I’ve reviewed territory plans for 100s of reps, and 95%+ make the same mistake in how they define their “top accounts.”
They look at:
- the company-defined ICP
- Number of employees
- Revenue
And prioritize off of that data. What they end up with are often great accounts… but not the best accounts for them.
I think AEs should focus more on “AE/account fit” than “company ICP/account fit.”
AE/account fit means you:
- Understand the account’s business model
- Know detailed use cases for that type of account
- Have strong customer stories from similar accounts
You are most likely to find AE/account fit in accounts that are similar to customers you manage, accounts you have closed, or accounts you are in a sales cycle with. What you learn in conversations with those accounts become gold when reaching out to and working with similar accounts.
If I were starting over as an AE today, I would want to spend my time on accounts that had great product/market fit + great fit for me. Product market fit would be similar to customers using our solution, and good fit for me would be similar to customers that I understood well.

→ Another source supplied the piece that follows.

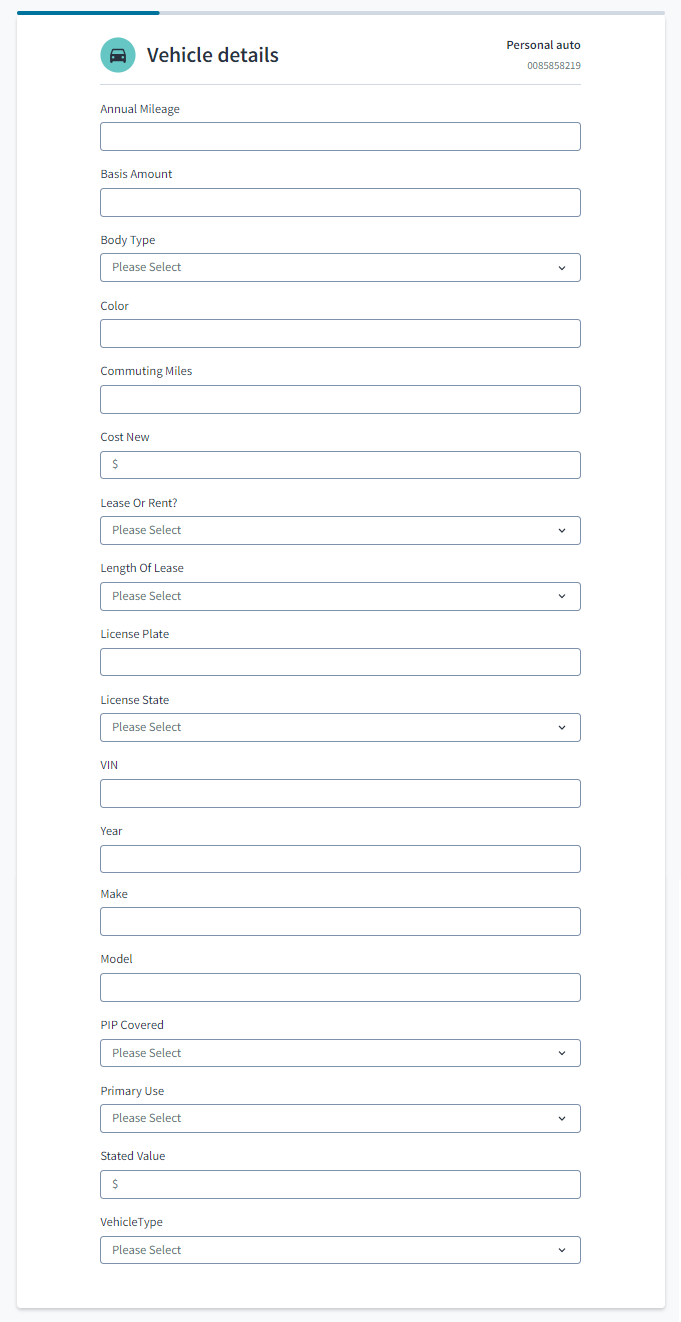Focus the Cost New dollar field
The height and width of the screenshot is (1322, 681).
pos(340,465)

Here’s the prompt I would use in ChatGPT/Claude/etc. to find these accounts:
“I’m a sales rep for [company]. These are a few companies that are a great fit for our solution:
[Company one], [company two], [company three], [company four], [company five].
Follow these steps:
1) Research my company’s solution
2) Analyze patterns across my customers (industry, size, tech, growth, challenges plus anything else you see valuable)

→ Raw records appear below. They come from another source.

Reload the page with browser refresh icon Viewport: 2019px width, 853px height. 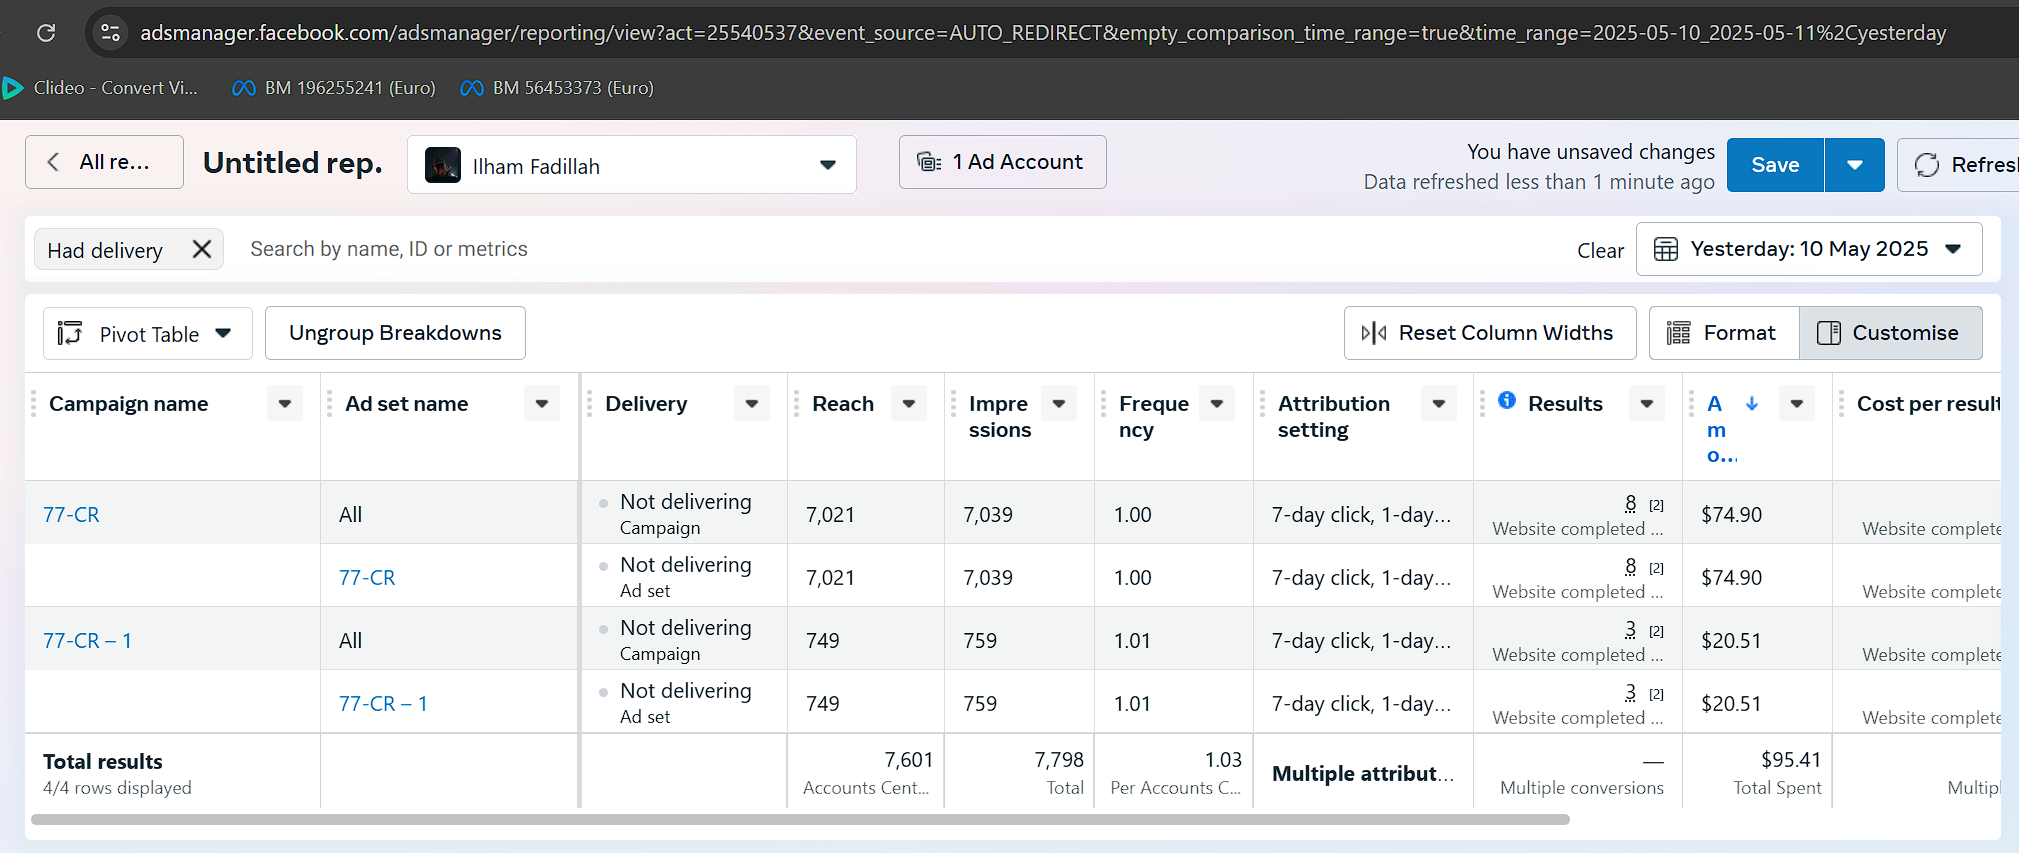(46, 33)
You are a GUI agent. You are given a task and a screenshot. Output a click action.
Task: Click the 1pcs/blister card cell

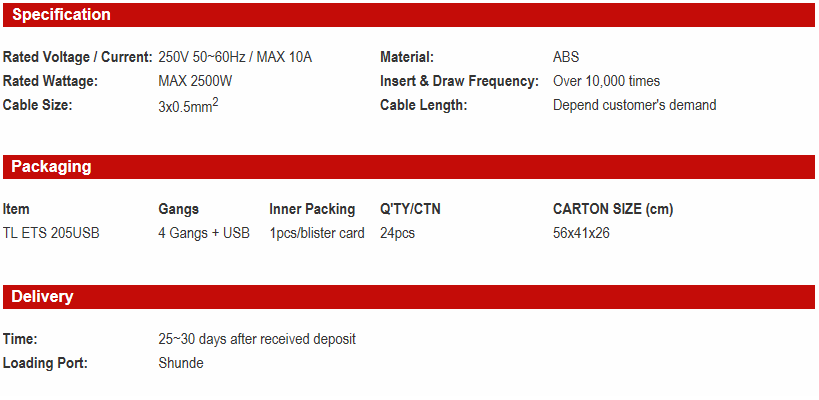coord(317,233)
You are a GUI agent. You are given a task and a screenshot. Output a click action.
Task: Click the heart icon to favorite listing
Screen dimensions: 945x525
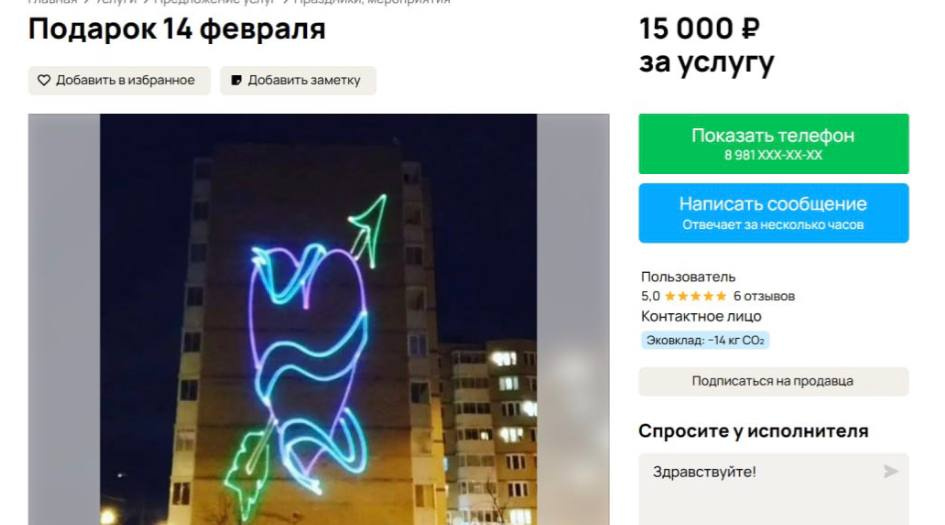[44, 80]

3) Find 50 lookalike companies matching my ICP
4) Provide company names and URLs”
The magic in this prompt is the companies you select – pick accounts you are already working with to some extent, or that you understand really well.
I’m sharing this today because real-time territory management has never been more important. With tariffs, global economic uncertainty, and general “unease” in most C-Suites, last month’s great account may be a terrible one today.
When I heard about the new Clay + Gong integration, my first thought was how it could support territory management at scale based on conversations today, not data from a year ago.
Gong captures what buyers are saying about their pains, priorities, and objections. Clay analyzes those conversations by region, segment, and persona.
Put them together – and you get live heat-maps of what’s heating up, and what’s gone cold. This will allow you to adjust your GTM strategy in real-time, and focus where your value prop still hits.
If you are an AE, hopefully this email gives you some ideas of how you can find/work your ideal fit accounts.
If you are a sales/revops/GTM leader, hopefully this email gets you thinking about how to adjust your territory strategy.